> [Reading passage]:
I can’t believe how long it’s been since I sat down to write something here. It’s been a pretty eventful couple of months, let me tell ya. So, I’ll tell ya…
Since I was here last, I did start school. From orientation to registration to my first classes to that “Oh my God, what did I get?” feeling while waiting for my first grade, it’s been fun, frustrating, fascinating and frightening as hell (how’s that for alliteration?). It still is, especially the frightening as hell part. I can’t believe how much work there is – I’m only just starting to develop the discipline to actually get it done. It’s certainly more work than my last job was! But it’s more interesting, too.
My house still has not sold. It’s very discouraging and I’m trying to figure out what to do if it doesn’t sell in the next few weeks. I may need to look at renting it out. I go back to check on things about once a week and it’s really, really hard. I vastly underestimated how attached I am to the house. It breaks my heart to lock up and leave every time I go. I need very much to get it sold and behind me. Anyone want a lovely and lovingly tended house?
My mom had major surgery about 5 weeks ago and is finally home and recovering pretty well. It’s been a very tough haul for her (and for Dad), but the doctors are encouragingly optimistic about the results. I just spent a few days with her and Dad, helping out at home so they don’t have to eat takeout meals every night. It was such a relief to see them – they’ve been through the wringer the last couple of months, but seem to have weathered it fairly well.

> [Task objective]:
In the blog post, about how long ago did the writer's mom have major surgery? The data has no connection to this blog post.

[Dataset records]

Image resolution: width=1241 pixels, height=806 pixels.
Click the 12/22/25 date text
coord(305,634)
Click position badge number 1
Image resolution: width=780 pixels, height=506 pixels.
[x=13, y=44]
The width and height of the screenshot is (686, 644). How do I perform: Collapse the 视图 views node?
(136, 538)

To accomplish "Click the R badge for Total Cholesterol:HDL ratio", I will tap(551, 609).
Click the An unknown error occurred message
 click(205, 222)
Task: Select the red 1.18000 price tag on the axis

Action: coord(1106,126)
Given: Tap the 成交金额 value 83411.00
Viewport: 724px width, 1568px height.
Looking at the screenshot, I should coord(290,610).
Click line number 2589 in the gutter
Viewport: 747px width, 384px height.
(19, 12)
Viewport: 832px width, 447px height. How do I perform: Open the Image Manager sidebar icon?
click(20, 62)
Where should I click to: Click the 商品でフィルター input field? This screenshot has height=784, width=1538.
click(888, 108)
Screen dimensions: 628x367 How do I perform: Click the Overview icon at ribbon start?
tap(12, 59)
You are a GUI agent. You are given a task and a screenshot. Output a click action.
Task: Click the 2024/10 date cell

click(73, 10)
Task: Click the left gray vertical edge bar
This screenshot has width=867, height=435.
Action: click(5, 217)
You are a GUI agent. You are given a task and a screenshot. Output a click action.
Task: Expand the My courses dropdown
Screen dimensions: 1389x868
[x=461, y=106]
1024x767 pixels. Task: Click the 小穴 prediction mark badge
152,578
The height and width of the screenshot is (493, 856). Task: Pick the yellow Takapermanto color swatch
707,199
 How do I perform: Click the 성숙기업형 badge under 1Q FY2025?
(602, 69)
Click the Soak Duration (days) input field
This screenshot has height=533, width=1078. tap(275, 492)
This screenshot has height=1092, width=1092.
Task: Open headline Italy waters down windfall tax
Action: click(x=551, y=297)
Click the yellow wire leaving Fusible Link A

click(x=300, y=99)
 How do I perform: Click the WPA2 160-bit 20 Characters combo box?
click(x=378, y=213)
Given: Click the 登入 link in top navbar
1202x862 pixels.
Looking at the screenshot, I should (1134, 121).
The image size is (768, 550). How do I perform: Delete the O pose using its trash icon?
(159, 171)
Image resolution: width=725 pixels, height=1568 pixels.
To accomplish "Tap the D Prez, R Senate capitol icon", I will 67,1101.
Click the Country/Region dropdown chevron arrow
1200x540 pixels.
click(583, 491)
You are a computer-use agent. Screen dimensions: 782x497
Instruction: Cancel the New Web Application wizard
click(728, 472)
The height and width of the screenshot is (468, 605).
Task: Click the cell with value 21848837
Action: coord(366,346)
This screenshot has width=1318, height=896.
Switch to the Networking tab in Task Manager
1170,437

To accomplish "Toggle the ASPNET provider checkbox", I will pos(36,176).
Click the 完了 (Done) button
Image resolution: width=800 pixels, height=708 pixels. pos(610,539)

> [Problem solution]:
About 5 weeks ago.